*PROBLEM DESCRIPTION*
Print all of the data below exactly as it appears, leaving out every image.

*INPUT RECORDS*
Start of Block

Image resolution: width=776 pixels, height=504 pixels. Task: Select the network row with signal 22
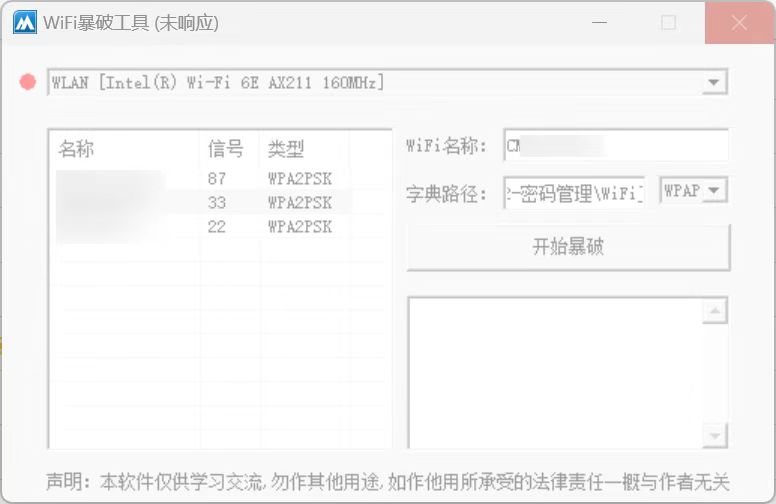pyautogui.click(x=220, y=227)
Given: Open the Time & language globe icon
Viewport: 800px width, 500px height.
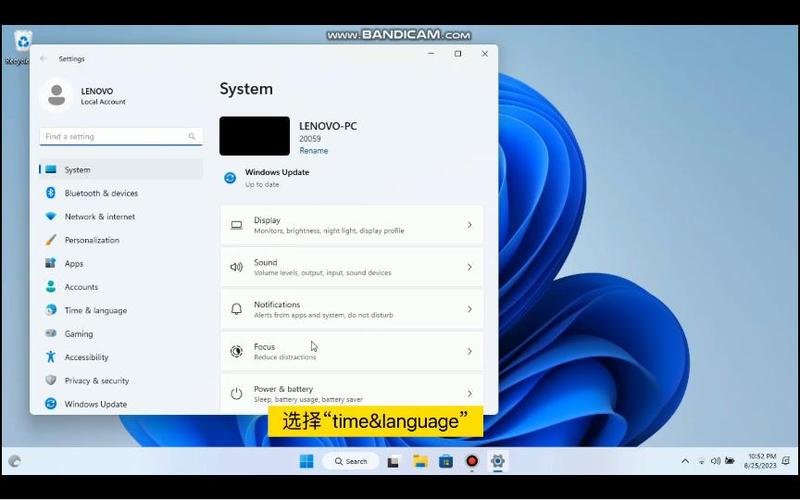Looking at the screenshot, I should point(51,310).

End of Block

*SOLUTION FOR THIS PROBLEM*
Image resolution: width=776 pixels, height=504 pixels. Task: Select the network row with signal 22
pyautogui.click(x=220, y=227)
Given: Open the Time & language globe icon
Viewport: 800px width, 500px height.
Looking at the screenshot, I should point(51,310).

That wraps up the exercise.